Another Challenge to Love, Brazil 1992
Just outside Santo Antonio da Platina in the southern state of Parana, the grand patron speaks a clipped British in the nasal twang of Brazilian Portuguese.
He boasts, It was much better when we had a dictator! You could get things done in this country!
I am the jornalista norte-americana writing for the imprensa verde. He needs to impress me. Serves warm coca-cola. I would rather have guarani, suco de caju, anything local, but coke is so much more cosmopolitan.
I am polite. I am his guest. I murmur, Obrigado, and he says I talk like an indio implying dumb.
I am doing a story on the floresta policia, former military police re-assigned to protect the forest. In the on-going undeclared war on the poor, the floresta policia shoot anyone they catch poaching palm heart.
PAH! he bursts. We gave the peasants bags of peanuts. And they ate them! They were to plant crop! Stupido!
I say, Perhaps they were hungry.
His two blond sons run into the room looking for snacks. They look like their father, descendents of German immigrants.
Your children like to eat, I smile.
Yes, all day long! He claps for the dark-skinned girl to feed them.
I say, Even the children of the poor get hungry. I guess that’s why they ate the peanuts.
He squints at me afraid he has a Marxist in his house.
On the tour of his property, hectares of sugar cane, a river stocked with jacaré for alligator boots and handbags, he brags he had the oldest daughter of his head fieldhand fixed before sending her to college.
So she would not waste her education making a poor man’s babies, he tells me.
I stare at him.
His wife screams at me, Entendi!
No, I do not understand.
How do you
get to take the womb
of a smart, young, brown woman?
But he had already done
what he had the power to do.
Under my breath, I curse him:
Your river will grow thick with sludge
An alligator will bite off your cock
Your cana will spoil in the field
Your wife will abscond with your money
She will flee the country with a servant boy
Your youngest son will marry
An Afro-Brazilian Candomblé priestess
And have brilliant twin mulato daughters
Who will spit on your polished shoes
Then the ancestors and the descendants
Of every man and every woman
Who ever worked your fields
Will make filth of your intestines
While dancing samba at Carnaval
You will be left begging for your life
On the streets of the city.
The first stars of the Southern Cross
begin to shine in the lavender twilight.
Star light, star bright, I wish I may, I wish I might
I wish I could love my enemies
but my heart goes cold against those
who seek to destroy the liberties I cherish.

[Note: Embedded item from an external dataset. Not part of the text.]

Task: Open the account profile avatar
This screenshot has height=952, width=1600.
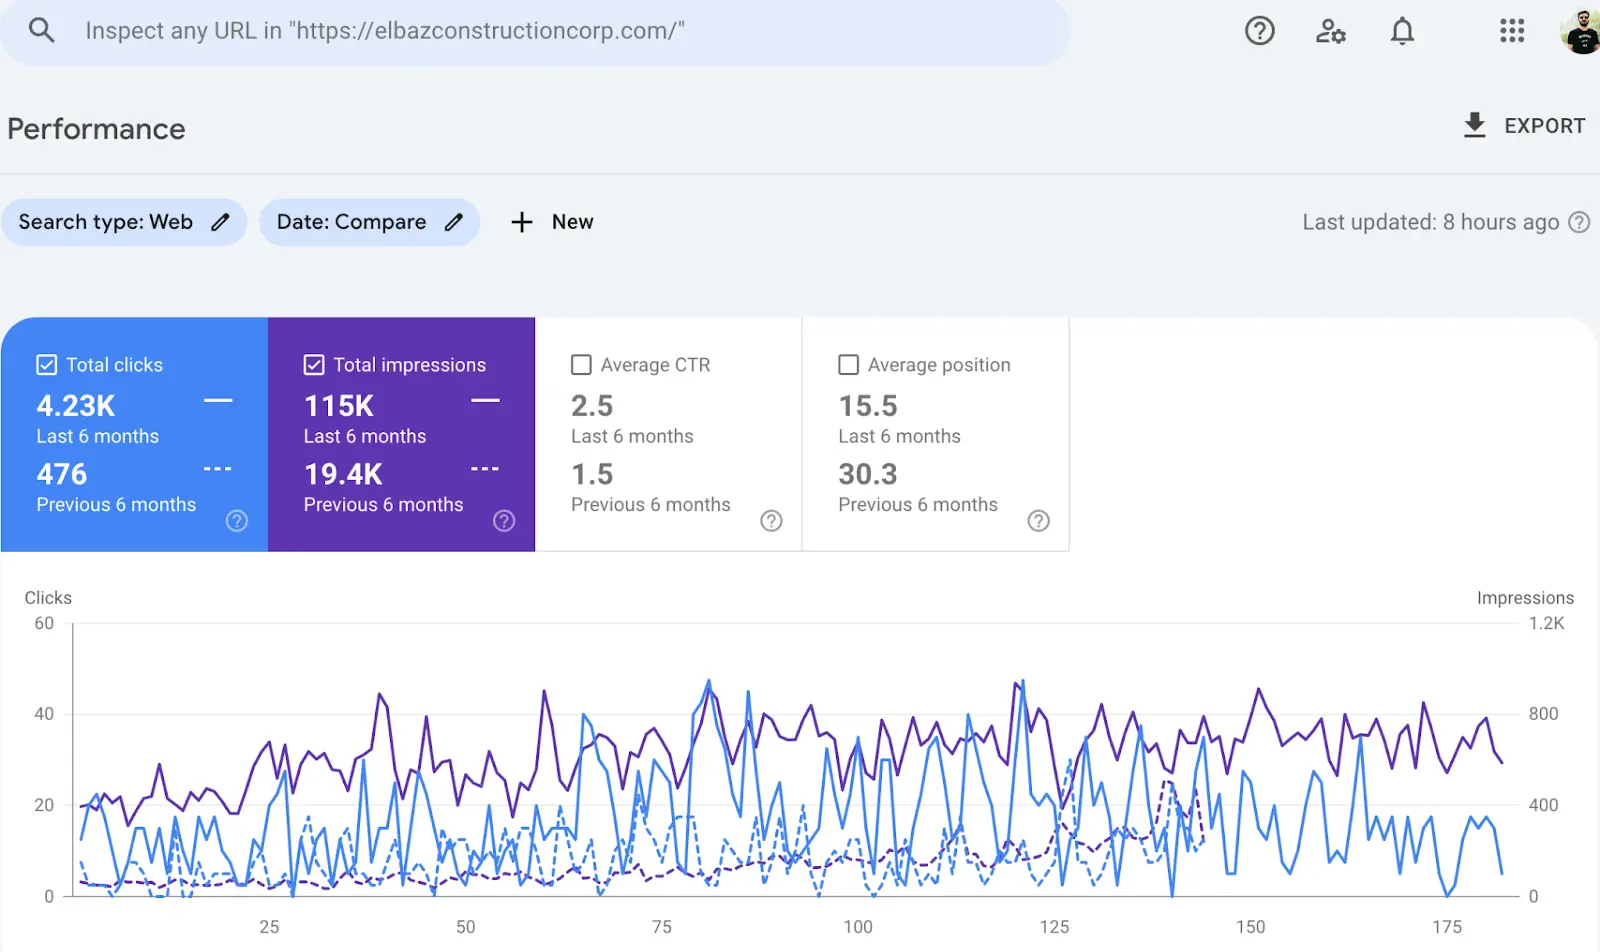Action: click(x=1581, y=31)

Candomble, Afro-Brazilian religion and spiritual cosmology derived from Ife in West Africa.
floresta policia, ‘forest police’ term for federal armed guards of areas designated ‘natural’ by the Brazilian government in the early 1990s.
guarani, popular drink
imprensa verde, ‘green press’ term for environmental reporting
indio, Indian, indigenous person from any of the hundreds of tribes/nations found originally throughout Brazil
jacaré , alligator
jornalista norte-americana, female journalist from the U.S.